== Objectifs ==
A. Recopiez sans rien modifier le passage de l'entretien avec le peintre ivoirien qui commence par les mots contenant « Mon parcours est » et se termine par « douloureux parfois salvateurs. ».
B. Poursuivez l'entretien avec le peintre ivoirien à partir de l'endroit où il s'interrompt.

== Extrait du document ==
• • • • •
Saisi d’instants de vie et de souvenirs, le peintre ivoirien nous emmène dans sa création articulée autour d’une dimension profondément humaine.

Gopal, pourrais-tu te présenter ainsi que ton parcours ?

Je suis moi. J’aime bien la peinture et j’ai la chance de gagner des sous en faisant vivre cette passion. Se définir en tant que profession – médecin, avocat, chauffeur de bus ou artiste…- à mon sens est saugrenu, pourtant c’est l’usage. De même que de le faire sous l’angle d’une origine, d’un genre ou d’une identité de groupe. Quand je me lève le matin je ne me pose pas la question de mes origines, de mon identité ou de mes appartenances. Je suis moi avec moi tout seul. Dans l’atelier c’est pareil. Je ne me dis pas “je suis peintre”, je ne souhaite pas réduire mon existence à une activité sociale.
Mon parcours est aussi banal que le destin de chaque individu. Des certitudes, des ambitions, des échecs, des réajustements, des rencontres, des accidents parfois douloureux parfois salvateurs.
• • • • •
== Données ==
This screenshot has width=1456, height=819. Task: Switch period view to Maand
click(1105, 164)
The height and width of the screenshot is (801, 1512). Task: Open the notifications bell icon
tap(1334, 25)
• • • • •
== Réponses aux consignes ==
A.
Mon parcours est aussi banal que le destin de chaque individu. Des certitudes, des ambitions, des échecs, des réajustements, des rencontres, des accidents parfois douloureux parfois salvateurs.

B.
Je suis venu en France à 17 ans pour passer un bac arts plastiques qui aurait dû me conduire aux Beaux-Arts, mais j’ai choisi de m’orienter vers les langues et civilisations du Japon. Ensuite je suis retourné en Afrique et me suis installé au Burkina Faso pour apprendre les techniques du bronze traditionnel. Par la suite je suis venu à Paris, et j’ai renoncé à la peinture pendant une dizaine d’années par choix personnel. Dans le tournant des années 2010, le besoin m’a pris de ressortir mes pinceaux. Il a donc fallu repartir de zéro, sans atelier, sans galerie, sans réseau. J’ai vite compris qu’il serait judicieux de faire ma route par les chemins de traverse, qui m’ont conduit en Roumanie, en Moldavie, au Koweït, en Azerbaïdjan… Mais finalement je peux dire que j’ai réussi à choper le train en marche et depuis j’ai pu participer à des évènements qui, avec le recul, m’étonnent encore : ce n’était pas gagné d’avance.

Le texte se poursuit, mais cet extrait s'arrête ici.